For these reasons all major electronic design automation (EDA) suppliers are investing heavily to create AI-enhanced design tools. EDA juggernauts Cadence and Synopsys for example have introduced AI in their design flows. We’ll look at what both are offering.

How AI Techniques Can Be Applied to EDA

The Cadence Cerebrus Intelligent Chip Explorer is an artificial intelligence AI-driven, automated approach to chip design flow optimization. Block engineers specify the design goals and generative AI features within Cerebrus will optimize the design to meet these power, performance and area (PPA) goals in a completely automated way.

By adopting Cadence Cerebrus, it is possible for engineers to concurrently optimize the flow for multiple blocks, which is especially important for the large, complex SoCs needed today.

AI-driven Cadence Cerebrus is being utilized by Broadcom to accelerate the delivery of their 3nm and 5nm designs and achieve aggressive time to tapeout schedules. For example, the floorplan exploration capability helps automatically determine the optimal chip design floorplan, saving PPA. The AI model reuse capability enables Broadcom to apply previous design learnings to their next-generation designs, reducing the time to optimized results. Finally, the interface provides interactive analytics, offering valuable insights into design data and easy debug.

First unveiled with Cadence Cerebrus in 2021, and in its full scope at CadenceLIVE 2023, this solution comprises five applications that span from chip to system to product. It integrates with Cadence's existing design tools and platforms, enabling designers to leverage the power of generative AI without disrupting their workflows.

Cadence Virtuoso Studio brings generative AI to analog design. Virtuoso Studio utilizes reinforcement learning techniques to optimize system-level architectures, explore design tradeoffs and enhance overall system performance. Virtuoso Studio empowers designers to unlock new levels of productivity and efficiency in analog design.

The Cadence Verisium AI-Driven Verification Platform combines generative AI with advanced debug techniques to attack debugging and verification processes. The Verisium platform leverages reinforcement learning to automate the generation of test scenarios, optimize test coverage and accelerate the verification process

Finally, the Cadence Optimality Intelligent System Explorer is an application that leverages generative AI to optimize physics analysis and the overall design workflow.

Synopsys.ai provides AI-driven solutions for chip design, with digital and analog, verification, test and manufacturing components. Launched in March 2023, Synopsys.ai is a full-stack, AI-driven EDA suite. The suite currently includes:

• Synopsys DSO.ai, which autonomously searches for optimization targets in a chip design’s very large solution spaces,
• Synopsys VSO.ai, which autonomously achieves faster verification coverage closure and regression analysis for faster functional testing closure, higher coverage and predictive bug detection and
• Synopsys TSO.ai, which automatically searches for optimal solutions in large test search spaces to minimize pattern count and turn-around time, reducing test costs dramatically and accelerating time to results.
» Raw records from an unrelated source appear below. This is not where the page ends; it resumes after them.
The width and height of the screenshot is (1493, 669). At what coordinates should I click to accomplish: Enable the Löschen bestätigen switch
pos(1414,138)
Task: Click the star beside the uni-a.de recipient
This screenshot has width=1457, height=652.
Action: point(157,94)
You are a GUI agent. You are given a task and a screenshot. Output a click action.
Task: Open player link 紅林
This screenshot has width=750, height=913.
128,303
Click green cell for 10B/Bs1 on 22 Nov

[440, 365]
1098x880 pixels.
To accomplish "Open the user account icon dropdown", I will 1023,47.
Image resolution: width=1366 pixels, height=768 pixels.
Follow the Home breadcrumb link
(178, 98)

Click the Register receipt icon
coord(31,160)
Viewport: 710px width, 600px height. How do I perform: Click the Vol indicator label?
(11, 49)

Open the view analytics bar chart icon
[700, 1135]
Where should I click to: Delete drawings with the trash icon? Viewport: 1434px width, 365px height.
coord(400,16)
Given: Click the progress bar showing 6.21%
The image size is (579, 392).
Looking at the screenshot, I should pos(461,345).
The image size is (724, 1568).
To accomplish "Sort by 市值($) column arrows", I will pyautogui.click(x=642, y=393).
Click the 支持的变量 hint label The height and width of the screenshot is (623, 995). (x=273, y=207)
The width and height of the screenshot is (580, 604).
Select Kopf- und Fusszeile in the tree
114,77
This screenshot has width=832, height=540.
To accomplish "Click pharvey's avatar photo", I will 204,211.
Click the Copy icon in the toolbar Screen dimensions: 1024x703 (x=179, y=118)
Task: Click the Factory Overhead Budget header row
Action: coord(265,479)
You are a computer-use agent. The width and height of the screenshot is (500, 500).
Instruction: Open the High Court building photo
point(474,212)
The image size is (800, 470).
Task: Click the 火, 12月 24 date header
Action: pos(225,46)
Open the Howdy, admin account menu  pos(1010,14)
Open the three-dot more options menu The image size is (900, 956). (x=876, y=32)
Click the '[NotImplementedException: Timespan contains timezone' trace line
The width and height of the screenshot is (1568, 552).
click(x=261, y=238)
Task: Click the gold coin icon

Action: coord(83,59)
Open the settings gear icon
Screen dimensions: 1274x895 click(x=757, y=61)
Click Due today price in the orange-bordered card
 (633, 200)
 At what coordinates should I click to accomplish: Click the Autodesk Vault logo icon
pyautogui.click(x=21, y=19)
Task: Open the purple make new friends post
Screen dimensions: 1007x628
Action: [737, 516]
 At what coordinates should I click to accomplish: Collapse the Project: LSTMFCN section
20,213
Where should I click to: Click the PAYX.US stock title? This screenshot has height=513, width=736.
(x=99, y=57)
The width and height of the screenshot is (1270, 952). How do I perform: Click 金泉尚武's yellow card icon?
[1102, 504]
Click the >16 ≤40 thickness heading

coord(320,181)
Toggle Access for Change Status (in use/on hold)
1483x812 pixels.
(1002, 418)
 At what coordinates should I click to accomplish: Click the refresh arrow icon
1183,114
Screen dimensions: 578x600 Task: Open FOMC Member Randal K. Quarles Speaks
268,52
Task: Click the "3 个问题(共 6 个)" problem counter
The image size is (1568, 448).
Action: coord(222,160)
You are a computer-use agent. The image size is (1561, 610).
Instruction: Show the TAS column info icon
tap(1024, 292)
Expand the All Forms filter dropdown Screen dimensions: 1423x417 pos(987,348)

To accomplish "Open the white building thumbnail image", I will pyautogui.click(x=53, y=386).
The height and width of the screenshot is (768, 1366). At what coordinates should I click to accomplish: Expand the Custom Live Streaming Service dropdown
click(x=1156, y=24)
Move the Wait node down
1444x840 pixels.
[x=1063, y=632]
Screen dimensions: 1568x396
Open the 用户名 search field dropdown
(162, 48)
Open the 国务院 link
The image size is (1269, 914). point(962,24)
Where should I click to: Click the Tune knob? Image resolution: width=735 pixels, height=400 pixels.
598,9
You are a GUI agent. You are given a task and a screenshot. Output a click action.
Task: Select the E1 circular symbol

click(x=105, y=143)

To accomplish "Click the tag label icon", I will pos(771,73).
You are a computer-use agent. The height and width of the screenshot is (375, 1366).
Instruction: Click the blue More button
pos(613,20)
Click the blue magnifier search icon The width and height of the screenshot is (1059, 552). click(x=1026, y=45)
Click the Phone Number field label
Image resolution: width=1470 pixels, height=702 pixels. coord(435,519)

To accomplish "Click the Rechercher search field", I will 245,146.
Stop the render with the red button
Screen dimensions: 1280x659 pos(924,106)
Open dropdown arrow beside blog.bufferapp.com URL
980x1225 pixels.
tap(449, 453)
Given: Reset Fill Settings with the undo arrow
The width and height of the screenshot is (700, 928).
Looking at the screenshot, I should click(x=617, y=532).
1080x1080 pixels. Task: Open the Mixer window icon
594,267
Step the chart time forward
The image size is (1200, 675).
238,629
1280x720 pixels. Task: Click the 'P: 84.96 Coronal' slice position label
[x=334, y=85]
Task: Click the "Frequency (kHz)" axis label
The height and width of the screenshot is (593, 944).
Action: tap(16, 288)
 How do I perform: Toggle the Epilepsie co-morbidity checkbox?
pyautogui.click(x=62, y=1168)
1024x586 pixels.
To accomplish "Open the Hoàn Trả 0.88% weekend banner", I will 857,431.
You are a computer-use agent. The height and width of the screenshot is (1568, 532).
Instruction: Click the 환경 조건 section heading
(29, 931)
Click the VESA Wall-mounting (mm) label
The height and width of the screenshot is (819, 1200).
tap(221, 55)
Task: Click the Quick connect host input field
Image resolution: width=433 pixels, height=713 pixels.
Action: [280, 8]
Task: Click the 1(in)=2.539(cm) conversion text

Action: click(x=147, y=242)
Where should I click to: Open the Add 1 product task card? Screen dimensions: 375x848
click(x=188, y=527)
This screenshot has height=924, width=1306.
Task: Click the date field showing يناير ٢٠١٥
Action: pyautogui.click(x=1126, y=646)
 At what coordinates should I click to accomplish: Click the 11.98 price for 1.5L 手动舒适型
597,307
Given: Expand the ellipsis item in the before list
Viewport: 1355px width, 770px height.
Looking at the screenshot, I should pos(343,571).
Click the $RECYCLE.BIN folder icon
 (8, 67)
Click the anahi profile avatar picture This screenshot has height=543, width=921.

NVIDIA, TSMC, IBM, MediaTek and Renesas all support Synopsys' AI-driven EDA design strategy with significant benefits already being seen. Renesas says it achieved a 10x improvement in reducing functional coverage holes and up to 30% increase in IP verification productivity. Renesas adds that it is using Synopsys.ai to shave weeks off product development times with enhanced silicon performance and cost reduction.

Summary

Chip design projects generate huge amounts of design data. Generative AI can help engineers sift through this mountain of data on the way to creating a final layout for manufacturing. Thus, what was once a problem is now increasingly seen as a great opportunity for applying AI techniques. Engineers can now use AI at every stage of chip design, from system architecture to design and manufacturing and access solutions in the cloud.

By overcoming the challenges of the traditional design process, generative AI can enable designers to create optimized, innovative, and customized solutions.